Seulement, le crime que "nous" avons collectivement commis (nous, l'Occident, dont nous sommes si prompts à revendiquer la supériorité face à toutes les autres civilisations), ce crime, donc, est si énorme que toutes les formes de récit mythologique que nous tentons d'écrire pour en dissimuler le caractère endogène sentent trop la colle et le carton-pâte. C'est trop gros, ça transpire et ça dégouline de tous les côtés. C'est pourquoi il faut tant de béquilles policières et mémorielles pour que ça tienne debout. Et c'est pourquoi aussi le dialogue est impossible. Ce n'est pas parce que nous faisons face à un adversaire extrêmement puissant, à une bête immonde sans cesse sur le retour - "Hitler" pour les uns, l'"hydre judéo-maçonnique" pour les autres. C'est parce que nous nous tenons tous par la barbichette d'un mensonge qui a de plus en plus de mal à nous faire tenir ensemble. Plus nous prenons au sérieux les mensonges par lesquels nous croyons devoir nous opposer moins nous arrivons à porter ensemble ce qui nous réunit - ce désir maladif de pérenniser le Capital. Et moins nous arrivons à porter ensemble ce qui nous réunit plus nous devons nos forcer à prendre au sérieux les mensonges par lesquels nous croyons nous opposer.

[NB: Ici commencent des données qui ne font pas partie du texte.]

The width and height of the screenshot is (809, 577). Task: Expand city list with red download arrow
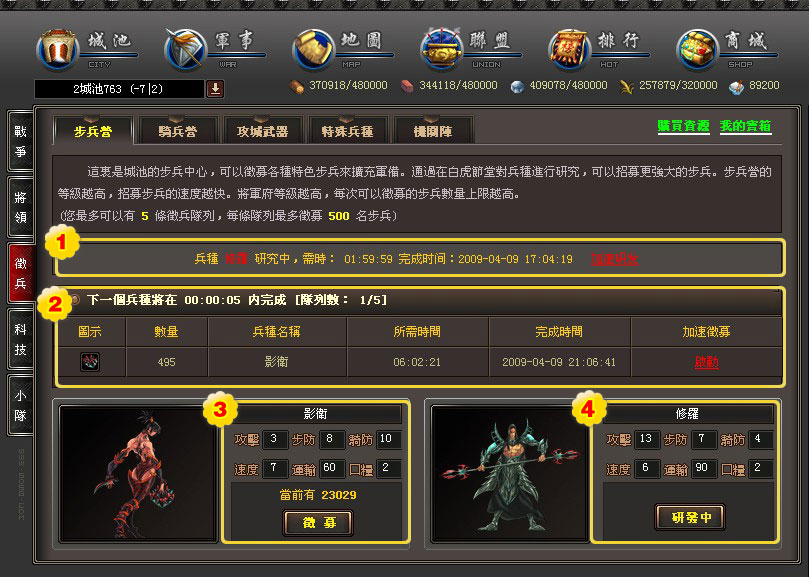(215, 89)
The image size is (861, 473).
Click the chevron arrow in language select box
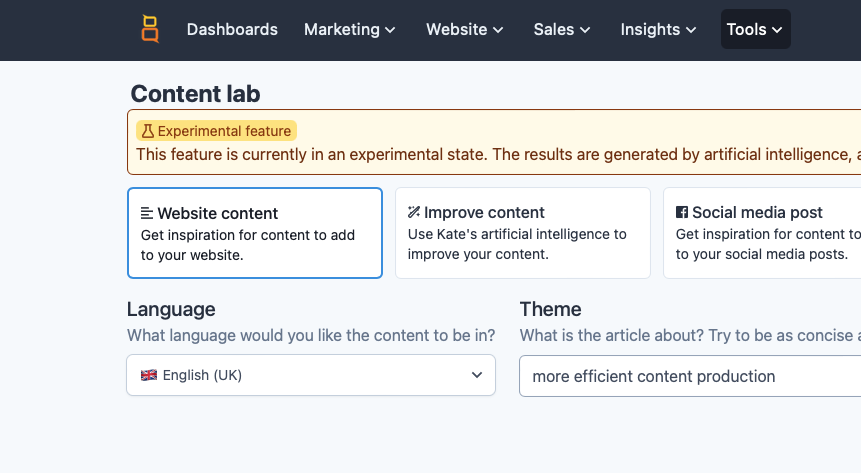click(x=477, y=375)
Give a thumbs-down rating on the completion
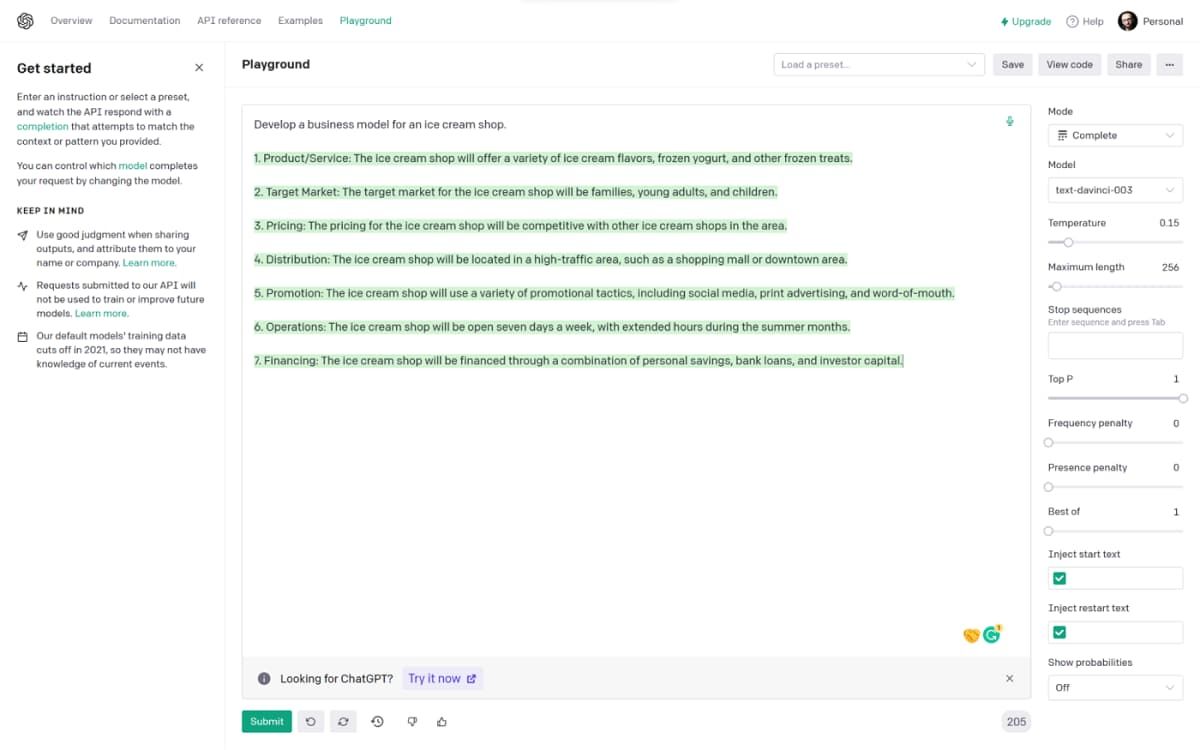Image resolution: width=1200 pixels, height=750 pixels. click(x=412, y=721)
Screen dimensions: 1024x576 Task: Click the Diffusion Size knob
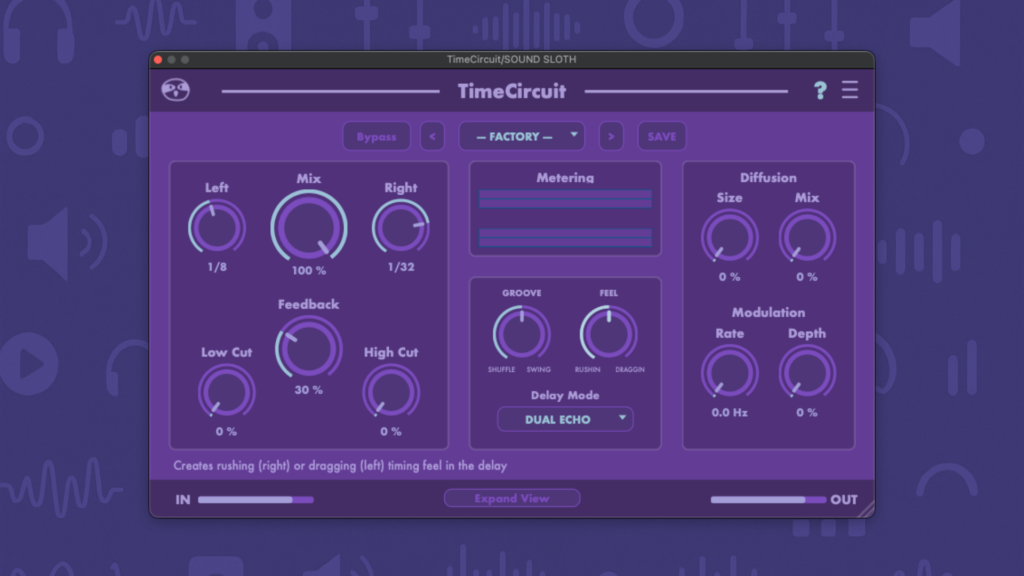coord(729,238)
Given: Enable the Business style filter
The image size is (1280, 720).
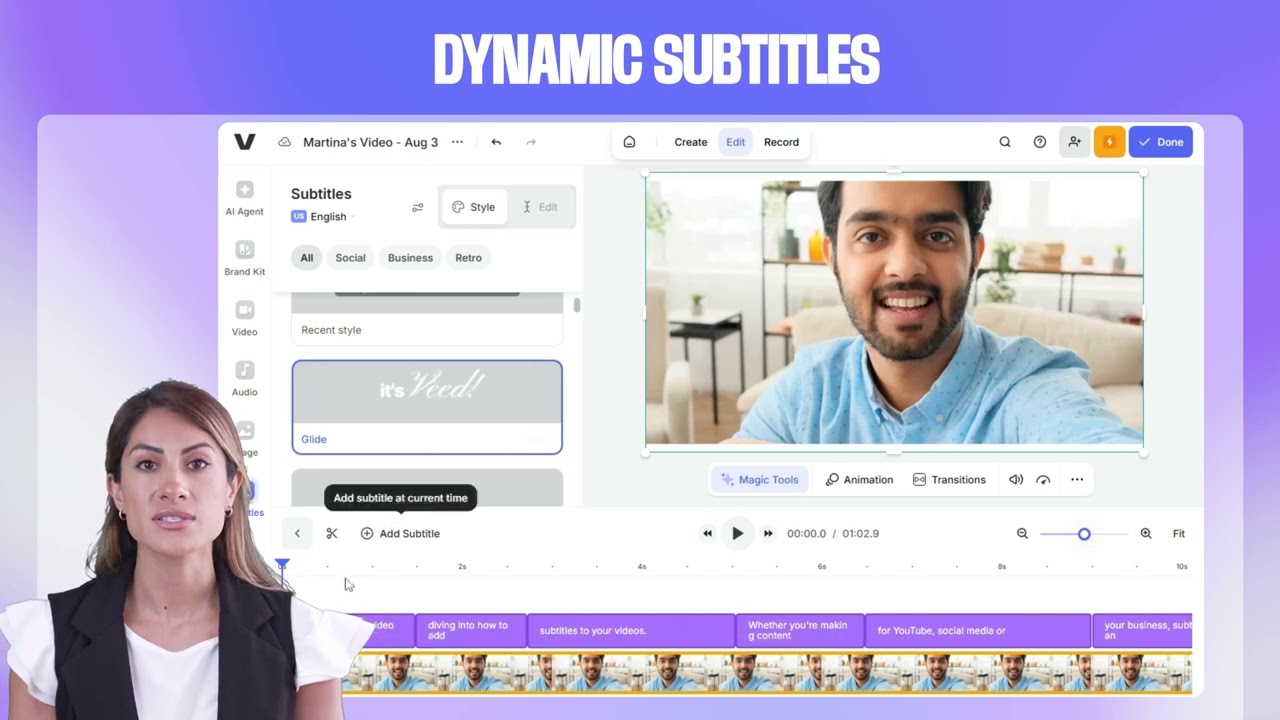Looking at the screenshot, I should tap(409, 257).
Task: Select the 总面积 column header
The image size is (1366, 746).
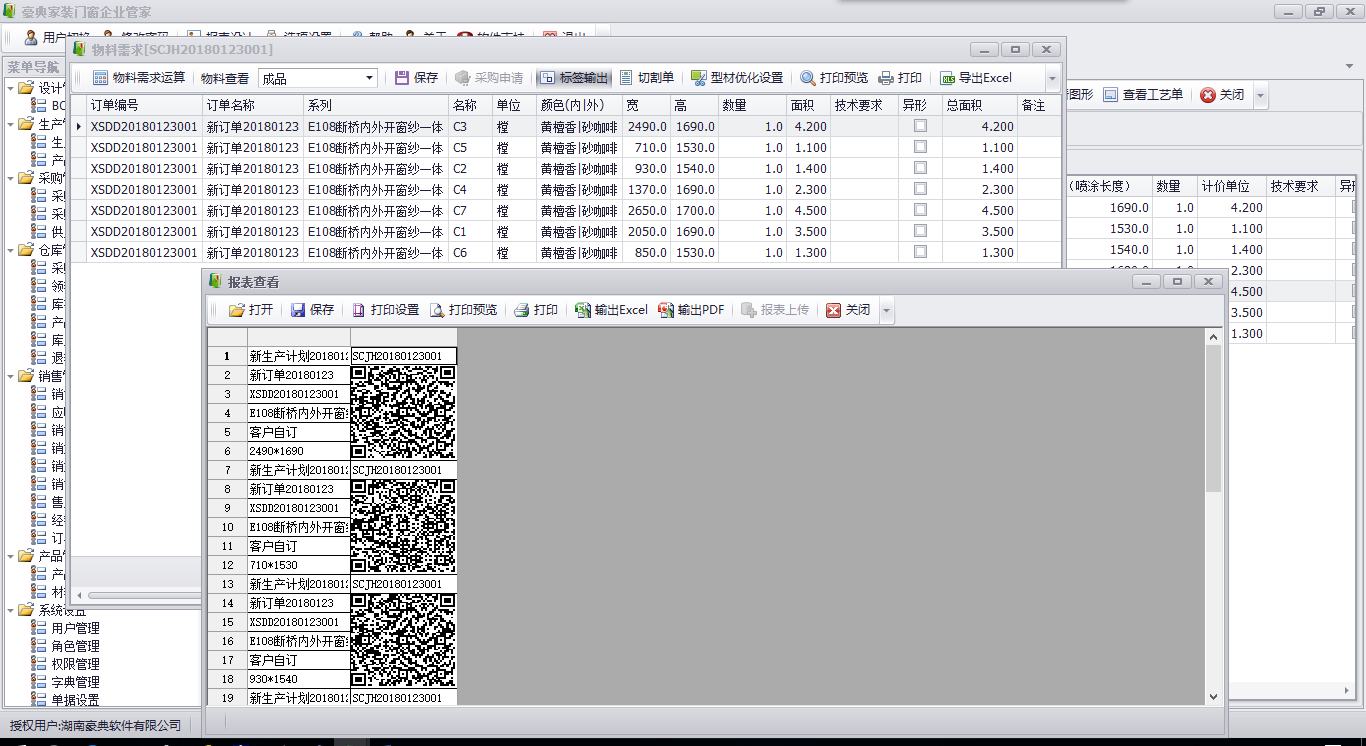Action: tap(964, 105)
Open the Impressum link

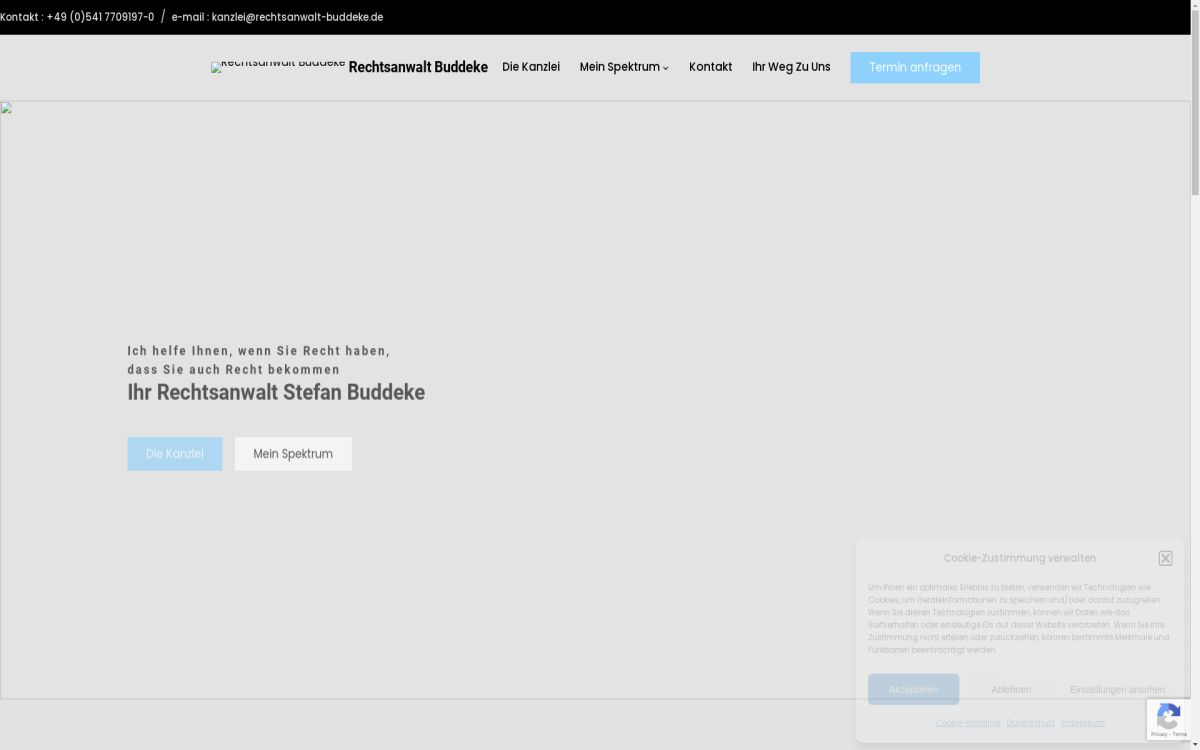click(x=1082, y=723)
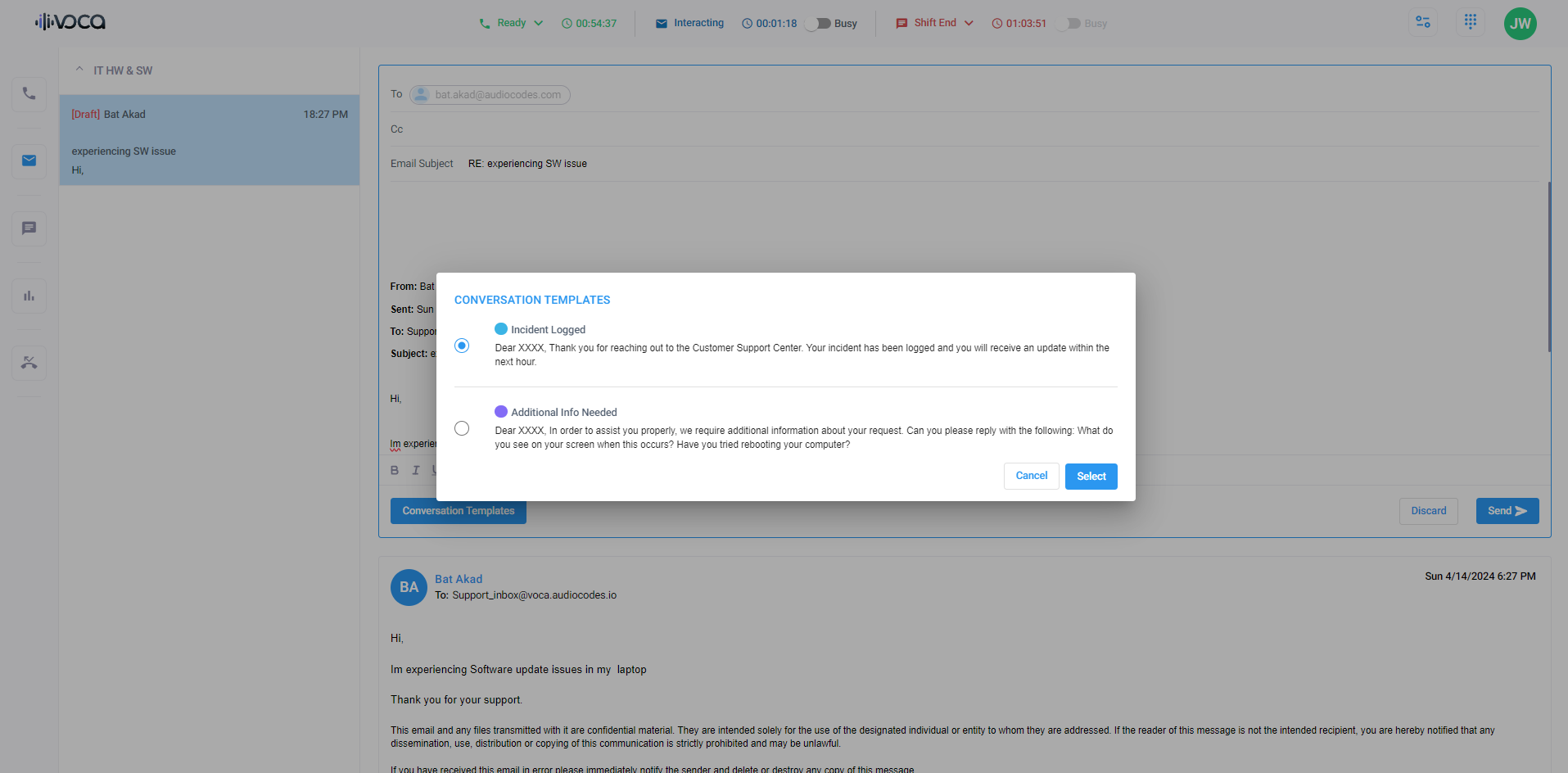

Que cherchent donc à dire ceux qui affirment, par exemple, que les "chambres à gaz" n'ont pas existé ? Je pose l'hypothèse suivante : sous les apparences trompeuses d'un hyper-criticisme historique, ce propos n'a aucune autre portée que le champ performatif de sa propre réception. C'est comme une bombe posée sous le siège d'un métro à l'heure de pointe. Il a pour fonction d'empêcher le dialogue. Cette situation, qui revêt les apparences d'une opposition radicale, reflète en réalité un processus d'indifférenciation dont découle précisément la violence.  En cela, la figure de "Satan" ("l'accusateur"), qui renvoie à celle de "diabolos" ("qui divise"), me paraît d'une actualité brûlante. Elle ne met pas seulement en jeu la morale, mais la possibilité de continuer à faire émerger un sens à partir du langage.